Federal Circuit Invalidates Patent Claims to Methods for Noninvasive Prenatal Testing of Fetal DNA
The recognition that fetal DNA could be recovered from maternal serum launched the development of non-invasive prenatal testing (NIPT) using cell free fetal DNA (“cffDNA”). NIPT testing can be used to identify chromosomal abnormalities or other genetic aberrations, and it offers an alternative to the invasive techniques of amniocentesis or chorionic villi sampling, both of which carry some risk to the fetus. Sequenom, Inc. holds the rights to the foundational U.S. Patent No. 6,258,540. Sequenom
sued Ariosa Diagnostics, Inc. (formerly Aria) and several other genetic
testing companies for infringement of the patent based on their
offerings of NIPT tests. Claim 1 of the patent is as follows:
A method for detecting a paternally inherited nucleic acid of fetal
origin performed on a maternal serum or plasma sample from a pregnant
female, which method comprises amplifying a paternally inherited nucleic
acid from the serum or plasma sample and detecting the presence of a
paternally inherited nucleic acid of fetal origin in the sample.
In Ariosa v. Sequenom (2015), the Federal Circuit has just ruled that the patent claims to methods for detecting and recovering the fetal DNA are invalid for lack of patentable subject matter (35 U.S.C. § 101). This patent case follows a sequence of recent Supreme Court decisions, AMP v. Myriad (2013) and Mayo v. Prometheus (2012) (Mayo) that each invalidated patent claims in the life sciences for a lack of patentable subject mater. At the trial court in 2013, the judge had granted summary judgment to Ariosa, ruling that the patent claims impermissibly claimed a natural phenomenon and thereby preempted other uses of the natural subject matter, an outcome in conflict with Supreme Court dictates. The Federal Circuit has just affirmed that lower court decision, relying on the analytic framework from Mayo to dissect the patent claims. The court summarized the Mayo test:
First, we determine whether the claims at issue are directed to a patent-ineligible concept. If the answer is yes, then we next consider the elements of each claim both individually and “as an ordered combination” to determine whether additional elements “transform the nature of the claim” into a patent-eligible application.
The court notes that the presence of fetal DNA in maternal serum is a patent-ineligible natural phenomenon (step 1) and then goes on to step 2, where it considers whether the other elements of the patent claim (detecting, amplifying) operate to transform the unpatentable natural phenomenon, deciding that they do not:
Thus, in this case, appending routine, conventional steps to a natural phenomenon, specified at a high level of generality, is not enough to supply an inventive concept. Where claims of a method patent are directed to an application that starts and ends with a naturally occurring phenomenon, the patent fails to disclose patent eligible subject matter if the methods themselves are conventional, routine and well understood applications in the art. The claims of the ’540 patent at issue in this appeal are not directed to patent eligible subject matter and are therefore, invalid.

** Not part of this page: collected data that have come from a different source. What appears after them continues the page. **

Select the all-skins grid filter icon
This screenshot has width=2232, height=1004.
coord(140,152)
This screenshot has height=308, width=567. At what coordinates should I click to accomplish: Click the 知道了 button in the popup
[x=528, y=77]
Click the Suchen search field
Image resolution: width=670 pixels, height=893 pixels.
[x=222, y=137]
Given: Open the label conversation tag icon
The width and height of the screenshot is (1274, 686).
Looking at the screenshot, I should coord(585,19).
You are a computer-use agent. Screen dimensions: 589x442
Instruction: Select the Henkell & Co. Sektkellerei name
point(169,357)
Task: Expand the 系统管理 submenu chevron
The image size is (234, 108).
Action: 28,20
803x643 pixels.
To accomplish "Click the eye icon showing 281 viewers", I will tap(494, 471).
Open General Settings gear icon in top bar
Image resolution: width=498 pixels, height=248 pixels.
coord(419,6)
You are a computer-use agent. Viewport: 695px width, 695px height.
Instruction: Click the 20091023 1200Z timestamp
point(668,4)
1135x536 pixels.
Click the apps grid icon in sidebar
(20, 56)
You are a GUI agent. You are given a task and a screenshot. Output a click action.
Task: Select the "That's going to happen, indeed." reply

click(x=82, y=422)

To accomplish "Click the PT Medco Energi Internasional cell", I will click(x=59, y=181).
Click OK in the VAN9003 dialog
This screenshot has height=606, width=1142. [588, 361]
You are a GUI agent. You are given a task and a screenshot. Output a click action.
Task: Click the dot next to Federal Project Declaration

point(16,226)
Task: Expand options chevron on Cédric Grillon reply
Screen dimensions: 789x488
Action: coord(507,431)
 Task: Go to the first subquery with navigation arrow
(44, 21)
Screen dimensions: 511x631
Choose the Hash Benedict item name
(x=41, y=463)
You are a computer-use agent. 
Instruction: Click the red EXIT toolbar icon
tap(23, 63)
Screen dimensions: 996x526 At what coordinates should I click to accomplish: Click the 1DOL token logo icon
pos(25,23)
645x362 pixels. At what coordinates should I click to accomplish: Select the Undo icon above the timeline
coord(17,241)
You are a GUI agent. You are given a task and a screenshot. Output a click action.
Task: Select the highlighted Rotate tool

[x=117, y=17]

Judge Linn filed a concurrence, but made it clear that he did so because Mayo demanded the application of a fairly unforgiving test, and without that standard, he did regard the Sequenom method claim to be patentable:
But for the sweeping language in the Supreme Court’s Mayo opinion, I see no reason, in policy or statute, why this breakthrough invention should be deemed patent ineligible.
Thus, the Federal Circuit has reinforced an analytic approach to the patentable subject matter question of method claims that applies the Mayo framework. Mayo requires that if a patent claim reads on a natural phenomenon, all of the surrounding elements of the claim are analyzed separately to determine if they supply an “inventive concept.” This claim dissection does appear to conflict with a well-known maxim from Diamond v. Diehr (1981), and antecedent to Mayo, that patent claims need to be evaluated as a whole, not as set of constituent parts:
In determining the eligibility of respondents' claimed process for patent protection under § 101, their claims must be considered as a whole.
Ariosa can be added to a line of life science patent cases that are struggling with several issues: how to precisely identify when a natural phenomenon or law of nature is present in a patent claim; and how to evaluate the eligibility of a patent claim that embeds natural subject matter but does not preempt that use.